FINRA and Various Exchanges Propose Revised Circuit Breakers Addressing Market Volatility

September 27, 2011

The SEC announced that the national securities exchanges and the Financial Industry Regulatory Authority (FINRA) are filing proposals to revise existing market-wide circuit breakers that are designed to address extraordinary volatility across the securities markets.  When triggered, these circuit breakers halt trading in all exchange-listed securities throughout the U.S. markets.

The proposals would update the market-wide circuit breakers by among other things reducing the market decline percentage thresholds necessary to trigger a circuit breaker, shortening the duration of the resulting trading halts, and changing the reference index used to measure a market decline.

If approved, the new market-wide circuit breaker rules would replace the existing market-wide circuit breakers, which were originally adopted in October 1988 and have only been triggered on one day in 1997.

The SEC will seek comment on the proposed rule changes, which are subject to SEC’s approval following a 21-day public comment period.

  • Approving rules that require the exchanges and FINRA to pause trading in certain individual securities if the price moves 10 percent or more in a five-minute period.  This pilot program applies to all exchange-listed stocks and exchange-traded products.
  • Approving new exchange and FINRA rules clarifying up front how and when erroneous trades would be broken.
  • Approving new rules of the exchanges and FINRA to strengthen the minimum quoting standards for market makers and effectively prohibit “stub quotes” in the U.S. equity markets.

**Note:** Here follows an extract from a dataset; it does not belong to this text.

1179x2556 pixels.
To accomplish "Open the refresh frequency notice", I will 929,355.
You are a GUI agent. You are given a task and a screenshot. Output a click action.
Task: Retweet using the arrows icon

The SEC also is considering a proposal by the exchanges and FINRA to establish a “limit up-limit down” mechanism to address extraordinary market volatility in individual securities.

In addition, the SEC has:

  • Adopted a rule requiring broker-dealers to have risk controls in place before providing their customers with access to the market.
  • Adopted a rule establishing a large trader reporting system to enhance the SEC’s ability to identify large market participants and more effectively collect information on their trading activity.
  • Proposed a rule to establish a consolidated audit trail system to better track orders and trades in securities across the national market system.